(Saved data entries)
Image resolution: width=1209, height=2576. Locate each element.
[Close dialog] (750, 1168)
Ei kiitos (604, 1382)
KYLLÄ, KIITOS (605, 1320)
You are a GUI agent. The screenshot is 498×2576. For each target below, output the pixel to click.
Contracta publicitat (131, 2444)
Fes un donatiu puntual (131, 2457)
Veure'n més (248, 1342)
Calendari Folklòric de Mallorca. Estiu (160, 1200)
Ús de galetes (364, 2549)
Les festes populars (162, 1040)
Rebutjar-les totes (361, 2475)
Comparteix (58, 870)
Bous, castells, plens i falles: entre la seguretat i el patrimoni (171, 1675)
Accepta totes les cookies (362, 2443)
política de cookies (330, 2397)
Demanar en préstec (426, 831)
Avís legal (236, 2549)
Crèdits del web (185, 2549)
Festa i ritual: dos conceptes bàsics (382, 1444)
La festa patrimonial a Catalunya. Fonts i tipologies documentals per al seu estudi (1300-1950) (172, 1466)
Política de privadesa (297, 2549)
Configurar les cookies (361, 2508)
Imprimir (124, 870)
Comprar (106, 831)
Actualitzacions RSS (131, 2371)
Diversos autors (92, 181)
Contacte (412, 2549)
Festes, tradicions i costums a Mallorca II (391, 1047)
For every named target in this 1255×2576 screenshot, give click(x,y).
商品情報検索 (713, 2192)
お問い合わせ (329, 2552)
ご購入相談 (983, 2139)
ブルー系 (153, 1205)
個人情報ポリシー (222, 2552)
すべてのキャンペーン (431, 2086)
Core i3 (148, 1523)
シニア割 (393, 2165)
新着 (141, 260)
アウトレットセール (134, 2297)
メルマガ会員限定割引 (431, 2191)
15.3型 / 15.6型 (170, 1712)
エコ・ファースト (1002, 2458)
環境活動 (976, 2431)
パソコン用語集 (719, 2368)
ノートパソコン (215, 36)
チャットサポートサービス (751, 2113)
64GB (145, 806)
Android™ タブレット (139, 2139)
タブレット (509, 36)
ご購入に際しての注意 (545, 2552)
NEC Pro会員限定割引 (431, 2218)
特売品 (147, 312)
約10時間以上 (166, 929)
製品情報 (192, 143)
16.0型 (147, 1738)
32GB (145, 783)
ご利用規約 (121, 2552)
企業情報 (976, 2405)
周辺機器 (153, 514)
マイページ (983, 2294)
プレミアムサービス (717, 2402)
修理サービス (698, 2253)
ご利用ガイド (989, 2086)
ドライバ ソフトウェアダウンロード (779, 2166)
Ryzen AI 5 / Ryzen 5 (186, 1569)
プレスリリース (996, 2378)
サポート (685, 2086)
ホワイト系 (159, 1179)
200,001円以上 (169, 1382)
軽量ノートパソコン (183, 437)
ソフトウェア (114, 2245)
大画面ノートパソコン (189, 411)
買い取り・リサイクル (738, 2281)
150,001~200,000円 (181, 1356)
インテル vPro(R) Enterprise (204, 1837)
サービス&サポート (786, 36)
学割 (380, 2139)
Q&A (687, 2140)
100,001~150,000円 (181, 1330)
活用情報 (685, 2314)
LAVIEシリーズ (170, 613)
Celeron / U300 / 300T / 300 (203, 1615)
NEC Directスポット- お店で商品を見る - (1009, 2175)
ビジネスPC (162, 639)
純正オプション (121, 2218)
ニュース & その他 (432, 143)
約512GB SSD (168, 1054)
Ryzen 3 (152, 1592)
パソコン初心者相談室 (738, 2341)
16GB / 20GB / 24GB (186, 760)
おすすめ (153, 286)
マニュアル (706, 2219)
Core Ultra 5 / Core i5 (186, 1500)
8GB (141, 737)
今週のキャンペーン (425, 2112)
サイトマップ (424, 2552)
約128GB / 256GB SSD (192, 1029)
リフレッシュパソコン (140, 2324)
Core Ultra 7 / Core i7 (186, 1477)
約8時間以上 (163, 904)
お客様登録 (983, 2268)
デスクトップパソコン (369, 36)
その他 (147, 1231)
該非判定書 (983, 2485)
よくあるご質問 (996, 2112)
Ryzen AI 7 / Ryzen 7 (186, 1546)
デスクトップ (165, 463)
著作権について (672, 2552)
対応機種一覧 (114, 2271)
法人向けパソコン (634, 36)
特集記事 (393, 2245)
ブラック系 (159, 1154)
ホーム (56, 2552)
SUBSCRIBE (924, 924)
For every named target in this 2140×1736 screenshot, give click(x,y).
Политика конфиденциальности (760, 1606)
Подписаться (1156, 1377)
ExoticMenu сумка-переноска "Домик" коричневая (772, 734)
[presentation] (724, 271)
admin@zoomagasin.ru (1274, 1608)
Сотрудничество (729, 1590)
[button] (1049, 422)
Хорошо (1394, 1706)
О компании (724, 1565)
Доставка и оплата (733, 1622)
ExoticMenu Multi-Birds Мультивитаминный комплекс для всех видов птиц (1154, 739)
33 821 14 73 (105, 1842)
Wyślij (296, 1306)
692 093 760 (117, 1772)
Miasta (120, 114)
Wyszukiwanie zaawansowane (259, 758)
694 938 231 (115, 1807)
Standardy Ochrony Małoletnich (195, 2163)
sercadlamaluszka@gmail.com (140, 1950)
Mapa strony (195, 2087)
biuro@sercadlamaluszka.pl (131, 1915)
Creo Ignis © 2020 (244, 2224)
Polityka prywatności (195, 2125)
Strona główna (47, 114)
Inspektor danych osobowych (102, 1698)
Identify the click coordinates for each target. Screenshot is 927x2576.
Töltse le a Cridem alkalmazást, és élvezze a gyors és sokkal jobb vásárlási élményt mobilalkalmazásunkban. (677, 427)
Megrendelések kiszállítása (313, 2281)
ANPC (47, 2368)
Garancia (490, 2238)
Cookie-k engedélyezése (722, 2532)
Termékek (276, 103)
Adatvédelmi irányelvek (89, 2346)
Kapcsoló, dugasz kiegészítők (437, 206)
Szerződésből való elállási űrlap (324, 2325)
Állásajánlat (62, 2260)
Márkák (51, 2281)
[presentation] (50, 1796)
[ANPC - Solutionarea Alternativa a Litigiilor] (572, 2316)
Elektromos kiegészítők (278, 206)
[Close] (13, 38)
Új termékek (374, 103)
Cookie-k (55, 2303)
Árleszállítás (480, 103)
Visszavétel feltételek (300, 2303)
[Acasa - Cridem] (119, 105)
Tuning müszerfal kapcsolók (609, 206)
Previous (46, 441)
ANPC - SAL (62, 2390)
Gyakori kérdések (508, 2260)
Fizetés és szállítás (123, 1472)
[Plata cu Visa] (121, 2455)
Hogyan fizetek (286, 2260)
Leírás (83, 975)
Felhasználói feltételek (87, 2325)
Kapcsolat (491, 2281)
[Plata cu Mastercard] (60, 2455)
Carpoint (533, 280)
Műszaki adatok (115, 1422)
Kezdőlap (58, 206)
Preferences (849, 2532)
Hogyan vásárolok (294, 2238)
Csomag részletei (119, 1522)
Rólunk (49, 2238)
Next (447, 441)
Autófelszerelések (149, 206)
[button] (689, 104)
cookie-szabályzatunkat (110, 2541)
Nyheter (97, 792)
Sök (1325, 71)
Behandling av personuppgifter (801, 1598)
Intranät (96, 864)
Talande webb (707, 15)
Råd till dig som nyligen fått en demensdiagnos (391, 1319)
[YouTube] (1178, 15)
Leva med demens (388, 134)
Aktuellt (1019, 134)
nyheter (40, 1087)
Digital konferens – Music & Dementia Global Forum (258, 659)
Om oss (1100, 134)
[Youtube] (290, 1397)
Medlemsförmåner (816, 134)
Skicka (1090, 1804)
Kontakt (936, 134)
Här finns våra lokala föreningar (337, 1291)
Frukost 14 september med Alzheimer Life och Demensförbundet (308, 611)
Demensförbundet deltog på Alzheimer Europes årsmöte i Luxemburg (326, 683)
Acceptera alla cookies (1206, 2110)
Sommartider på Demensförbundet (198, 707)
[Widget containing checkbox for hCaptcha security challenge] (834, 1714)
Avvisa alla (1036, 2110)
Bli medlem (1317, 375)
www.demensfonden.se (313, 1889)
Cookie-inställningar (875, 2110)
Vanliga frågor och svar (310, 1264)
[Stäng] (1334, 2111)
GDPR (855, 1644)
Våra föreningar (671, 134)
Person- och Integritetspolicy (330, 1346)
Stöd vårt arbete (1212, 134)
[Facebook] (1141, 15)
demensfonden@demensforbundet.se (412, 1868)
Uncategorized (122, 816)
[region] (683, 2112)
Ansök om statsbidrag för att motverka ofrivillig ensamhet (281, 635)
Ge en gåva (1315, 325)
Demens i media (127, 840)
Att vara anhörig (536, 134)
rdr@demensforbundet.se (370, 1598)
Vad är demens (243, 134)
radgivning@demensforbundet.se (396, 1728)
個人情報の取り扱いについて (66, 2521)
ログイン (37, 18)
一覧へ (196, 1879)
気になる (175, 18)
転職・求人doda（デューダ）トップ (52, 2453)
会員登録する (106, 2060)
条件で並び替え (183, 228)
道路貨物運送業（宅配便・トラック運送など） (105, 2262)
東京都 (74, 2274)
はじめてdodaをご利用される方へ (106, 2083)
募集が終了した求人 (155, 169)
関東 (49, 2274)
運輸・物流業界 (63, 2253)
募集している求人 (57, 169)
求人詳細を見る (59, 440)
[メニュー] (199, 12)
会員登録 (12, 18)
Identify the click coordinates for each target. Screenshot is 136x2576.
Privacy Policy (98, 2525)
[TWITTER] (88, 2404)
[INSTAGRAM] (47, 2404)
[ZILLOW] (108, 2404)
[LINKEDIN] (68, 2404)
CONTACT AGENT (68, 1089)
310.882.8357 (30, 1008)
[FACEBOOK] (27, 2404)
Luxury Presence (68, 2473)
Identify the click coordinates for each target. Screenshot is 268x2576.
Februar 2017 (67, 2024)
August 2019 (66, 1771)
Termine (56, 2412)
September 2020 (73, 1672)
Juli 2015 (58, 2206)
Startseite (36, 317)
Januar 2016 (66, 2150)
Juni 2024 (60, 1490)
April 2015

**TASK PROMPT**
Your task for the entries above: copy exactly the span starting with the line with "16GB / 20GB / 24GB (186, 760)" and going on through the line with "デスクトップ (165, 463)", both lines included, and nothing else.

**RESPONSE BELOW**
16GB / 20GB / 24GB (186, 760)
おすすめ (153, 286)
マニュアル (706, 2219)
Core Ultra 5 / Core i5 (186, 1500)
8GB (141, 737)
今週のキャンペーン (425, 2112)
サイトマップ (424, 2552)
約128GB / 256GB SSD (192, 1029)
リフレッシュパソコン (140, 2324)
Core Ultra 7 / Core i7 (186, 1477)
約8時間以上 (163, 904)
お客様登録 (983, 2268)
デスクトップパソコン (369, 36)
その他 (147, 1231)
該非判定書 (983, 2485)
よくあるご質問 (996, 2112)
Ryzen AI 7 / Ryzen 7 (186, 1546)
デスクトップ (165, 463)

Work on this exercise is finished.